You can read about it here (Manzi, A., Durmysheva, Y., Pinegar, S. K., Rogers, A., & Ramos, J. (2019). Workspace disorder does not influence creativity and executive functions. Frontiers in Psychology, 9, 2662. https://doi.org/10.3389/fpsyg.2018.02662)
According to a new study covered by NYT blogger Gretchen Reynolds, sitting in a messy office might make people more creative. Reynolds summarized a study by Kathleen Vohs and her colleagues at the University of Minnesota. In the study:
...college students were placed in a messy or a neat office [for ten minutes] and asked to dream up new uses for Ping-Pong balls. Those in messy spaces generated ideas that were significantly more creative, according to two independent judges, than those plugging away in offices where stacks of papers and other objects were neatly aligned.
a) Assuming that Vohs and colleagues randomly assigned people to sit in a messy or a neat office, can this study support the causal claim that "sitting in a messy office makes people think of more creative uses for Ping Pong balls?" Apply the three causal rules to this situation.
b) A friend argues, "Maybe all the creative people were just sitting in the messy room. That's why they came up with more creative solutions." What can you say in response?
c) Note that in this study, they had two judges evaluate the creativity of the uses for Ping Pong balls that each person came up with. What questions might you ask about the construct validity of this operationalization of creativity?
Suggested answers
a) This study was an experiment, so it can potentially support this causal claim. There is covariance, because being in a messy office goes with more creativity. There was temporal precedence, because people sat in the messy (or neat) office before they came up with creative solutions (or not). And there was internal validity--random assignment evens out any individual differences between the two groups. As long as there were no design conf0unds (for example, both groups sat in their respective rooms for the same amount of time, were exposed to the same experimenters, and received the same creativity instructions), there is good internal validity here too.
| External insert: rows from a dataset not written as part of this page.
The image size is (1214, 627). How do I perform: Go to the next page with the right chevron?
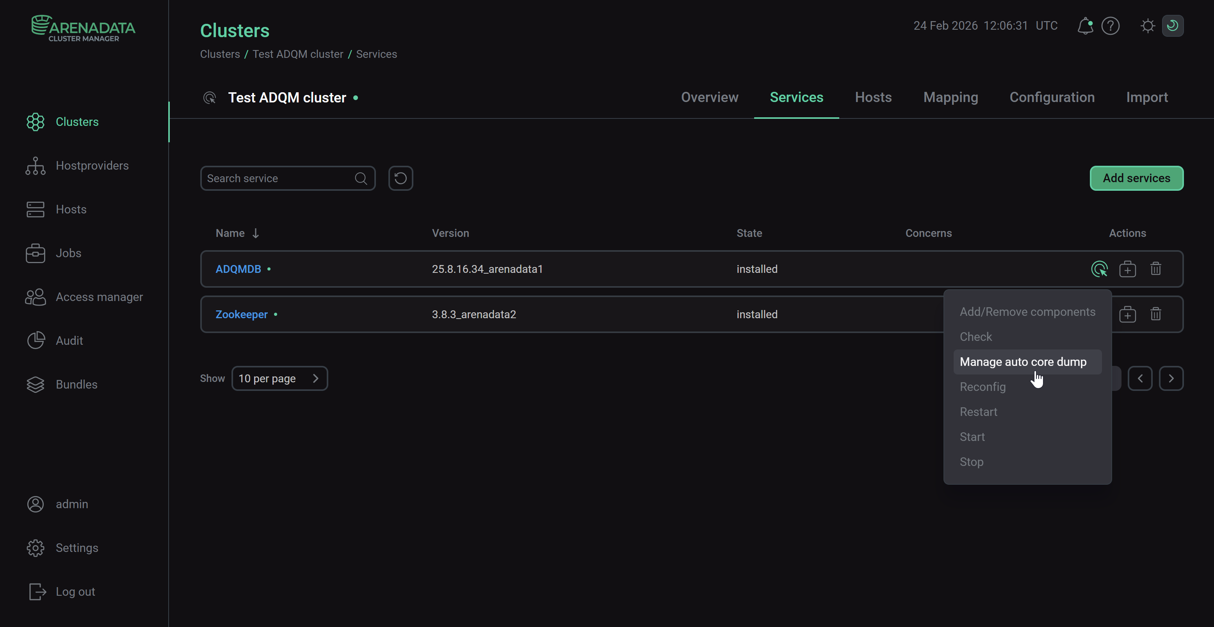tap(1172, 378)
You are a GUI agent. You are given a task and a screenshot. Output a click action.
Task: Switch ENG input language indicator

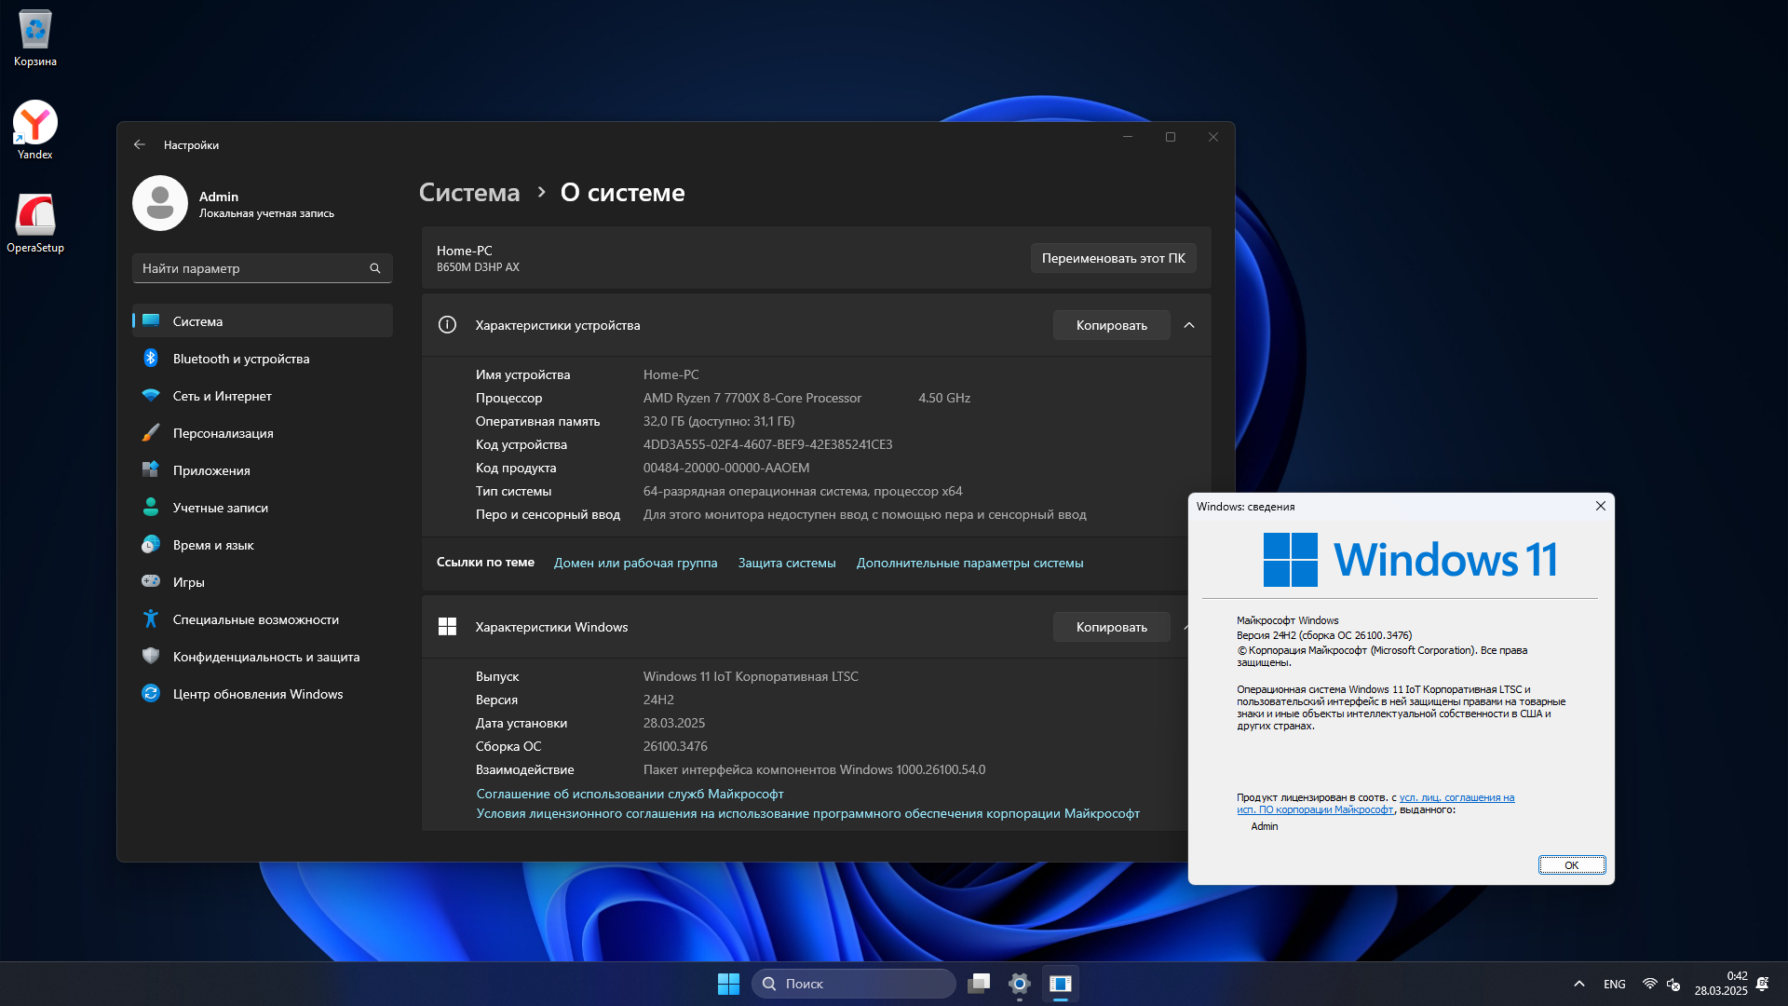1614,984

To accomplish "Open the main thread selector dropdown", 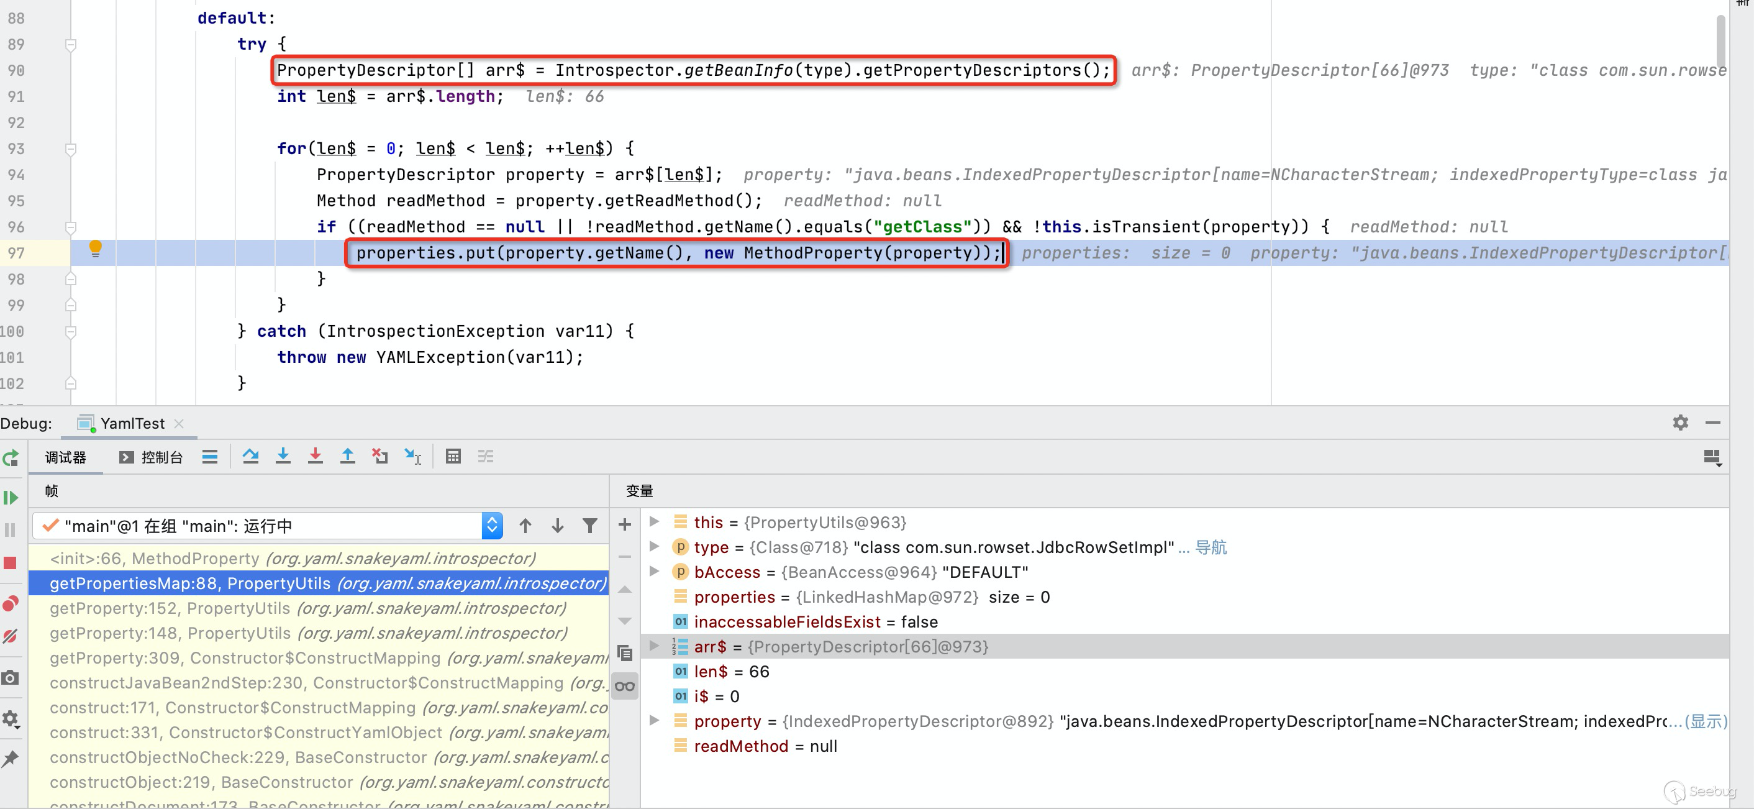I will pyautogui.click(x=492, y=526).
b) Your friend's suggestion won't apply here; since they used random assignment to conditions, the most creative people in the sample were probably evenly split between the two room conditions.
c) When coders rate some behavior (such as the creativity of an answer), it's important that the coders have inter-rater reliability. In the original article published online last month in Psychological Science, the authors report the IRR as 0.81, which is acceptable. You might also want to know more about which solutions the raters thought were creative. That is, their ratings were reliable, but were they valid judgments of creativity?